Unless you're going to take a surplus of heavy and expensive fuel with you to slow you down when you get there, it also takes longer to rocket yourself to a planet that to simply sail on by as you've got to get yourself into that object's gravity by a) planning your arrival at that body at the right speed to get trapped in its gravity well or b) firing rockets in the opposite direction (brakes don't work in space - you remember the friction/traction problem earlier?). And we still have to  rely on conventional rockets which currently gives us our best bang for the buck in terms of controllable and storable energy output for space travel.

RocketsSize comparison of large US launch systems (past, current & in development)
Credit: NASA

The image above shows the launchers used or soon to be in use to get 'payload' into space.
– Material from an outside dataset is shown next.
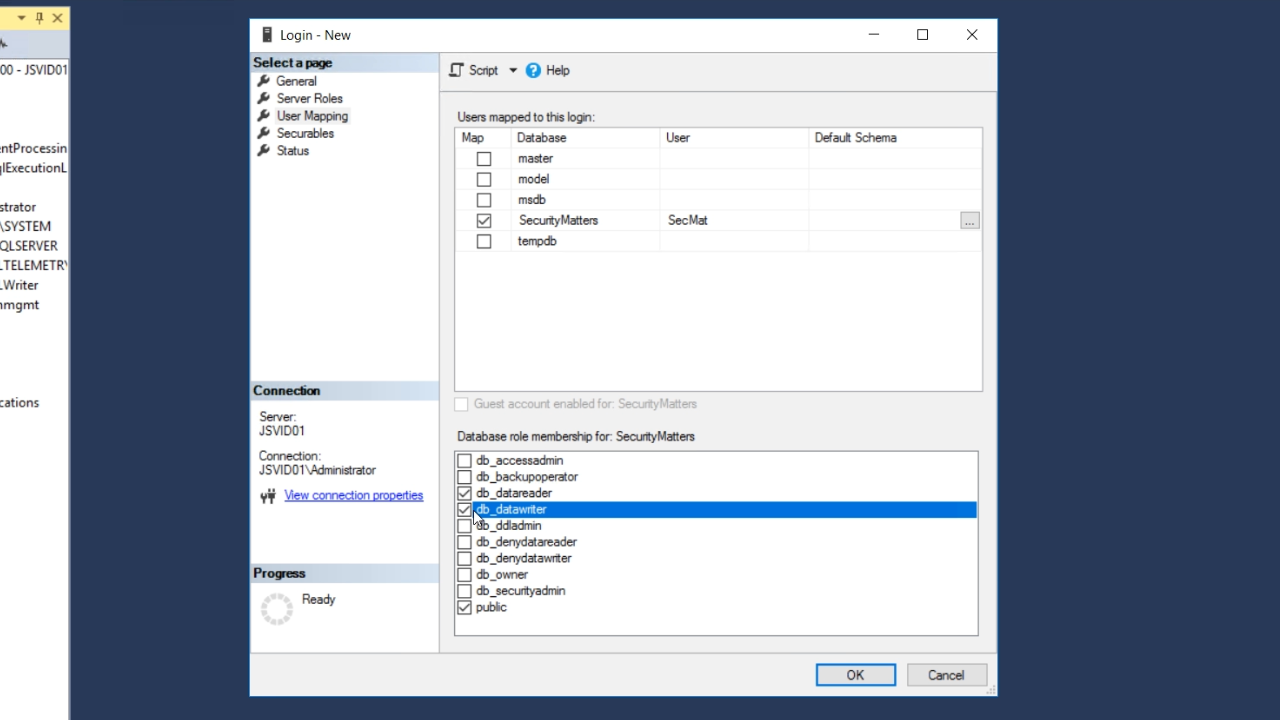
Task: Enable the db_owner role checkbox
Action: coord(464,575)
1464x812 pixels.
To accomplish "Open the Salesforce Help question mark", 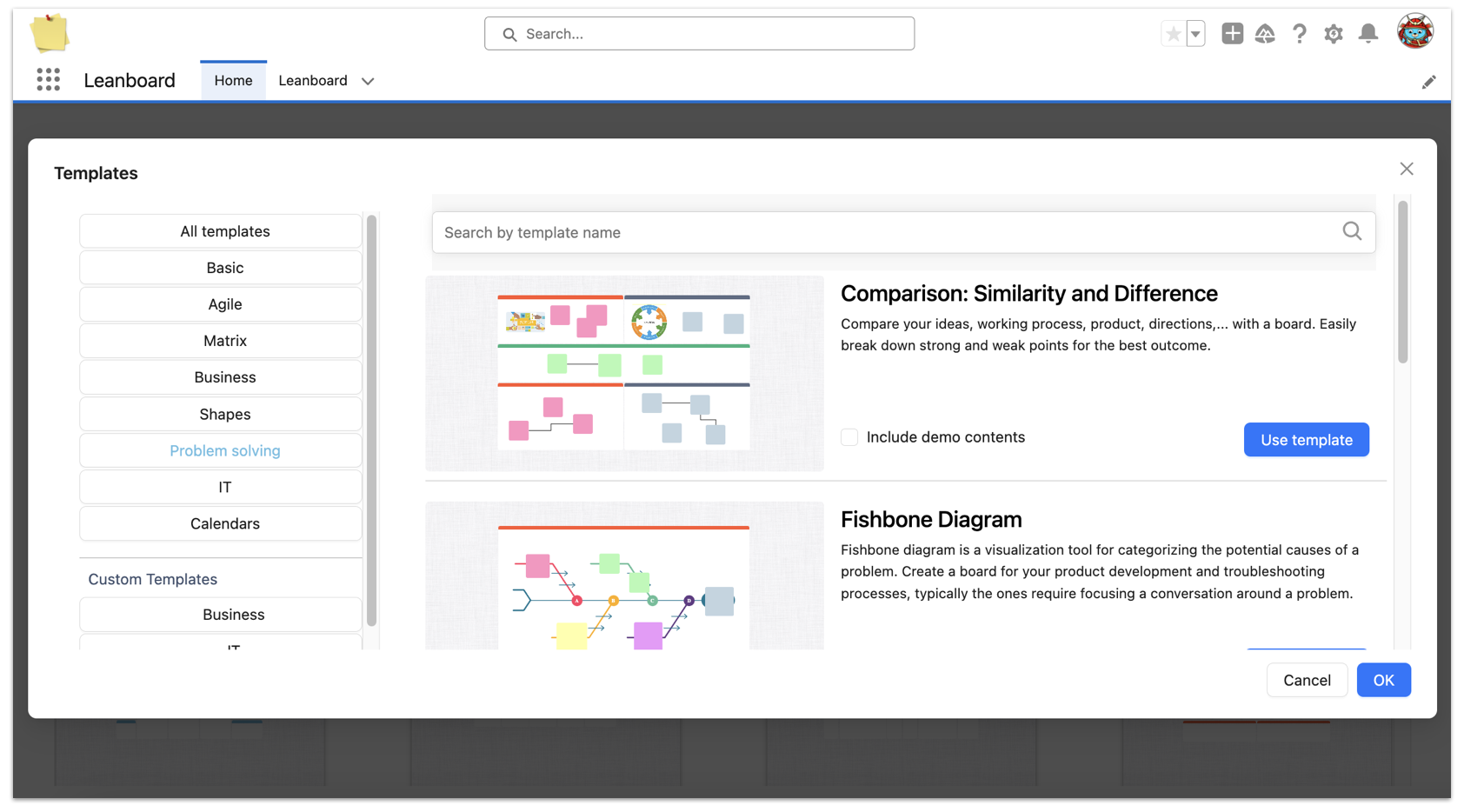I will (x=1299, y=34).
Only the Space Shuttle and Saturn V have ever launched human explorers, though the Falcon 9 and Space Launch System (SLS) are actively moving towards lofting humans, and Atlas & Delta have plans on paper.

What will be clear form the chart is the size of the rockets needed to get ever bigger payloads into space. But you might be surprised at how much of the rocket is purely fuel tanks. Apart from the Space Shuttle, which has a unique (and dangerous) piggy-back design, almost all of the other designs are mostly fuel and rocket engines to actually get into space: the red circles highlight the important bit - the 'stuff' that gets put into space by the rest of the stack. This can be satellites in Earth orbit, probes to other planets or humans. The fuel required for the Space Shuttle weighed 20 times more than the parts that made their way into Earth orbit.

 

Now, the more weight you want to loft, the more fuel you'll need, and therein lies a diminishing return - the bigger you build a rocket to carry the fuel, the thicker the rocket walls have to be, the more rocket engines you'll need and these all have weight penalties. That's why a child's toy rocket accelerates away from the ground enormously fast and a NASA rocket takes many seconds just to clear the launch tower. That's also the reason that rockets are so incredibly expensive.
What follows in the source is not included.